Smith v. Martin & Oesterle, 28 Ill. App. 224 (1888)

Dec. 8, 1888 · Illinois Appellate Court
28 Ill. App. 224

Wilbur H. Smith v. Martin & Oesterle, use, etc.

Sales — Joint Liability- New Promise — Parties—Amendment.

1. This court affirms a judgment for a balance on account of goods sold, on the ground that the defendant was jointly liable with another, and that the evidence shows a new promise within five years to pay the balance due.

2. A new party plaintiff may be joined with the original plaintiff, upon an appeal from a justice, after trial has begun in the Circuit Court.

[Opinion filed December 8, 1888.]

Appeal from the Circuit Court of Will County; the Hon. Dorrance Dibell, Judge, presiding.

Messrs. Fithian & Cowing, for appellant.

Mr. E. Meers, for appellees.

*225C. B. Smith, J.

This is an appeal from the Circuit Court of Will county, from a judgment rendered against appellant for the sum of §11.25. It was brought to the Circuit Court on appeal from a justice of the peace.

It appears from this record that certain employes of the C., P. & S. W. R. R. Co. desired to make a present to the superintendent and auditor of the road, and a fund was subscribed for that purpose, and paid to one Morton, the chief clerk in the auditor’s office, who was also appointed to buy the presents. The appellant was one of the subscribers to the fund.
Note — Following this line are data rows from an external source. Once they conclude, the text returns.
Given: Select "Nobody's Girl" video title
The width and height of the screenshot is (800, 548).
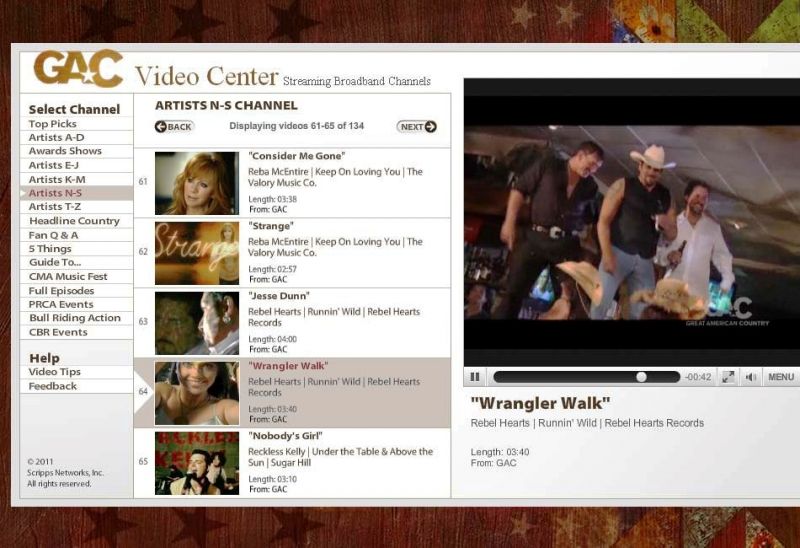Looking at the screenshot, I should click(x=283, y=436).
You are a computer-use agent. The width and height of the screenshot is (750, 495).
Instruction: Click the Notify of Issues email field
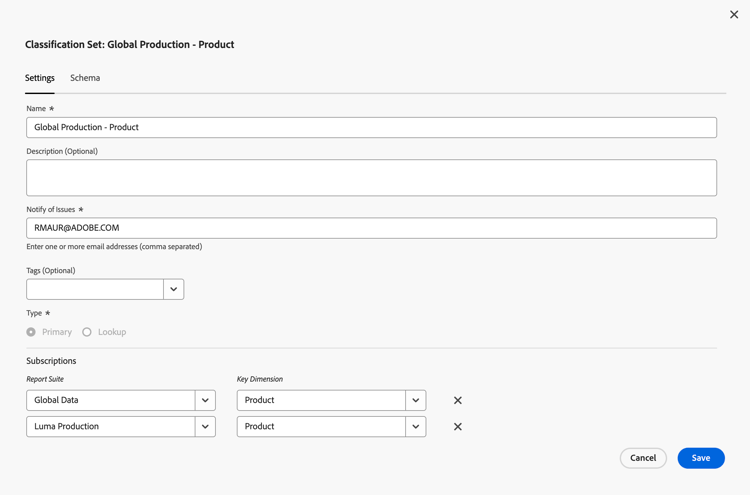[371, 228]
He also appears to have taken some part in buying the presents of appellees; appellees claim and testify that the goods were sold to Morton and Smith and delivered to them, and charged to them on the books. Appellant denies this. There was paid on the delivery of the goods §81.50. Some time afterward §25 more was paid. Morton then left and paid nothing more on the bill until in 1883. There is testimony tending to prove that appellant promised appellee that if Morton would pay one-half the balance, he would pay the other half.

We think the court was justified in finding that appellant was a joint purchaser of these goods, and jointly liable with Morton. We think also that the proof showed a new promise on the part of appellant within five years to pay the balance of the account.

It is urged that the court erred in permitting a new party plaintiff to be joined with the original plaintiff before the justice on appeal, and after the trial had begun and evidence heard in the Circuit Court. There was no error in this. McDowell v. Town, 90 Ill. 359.

Judgment affirmed.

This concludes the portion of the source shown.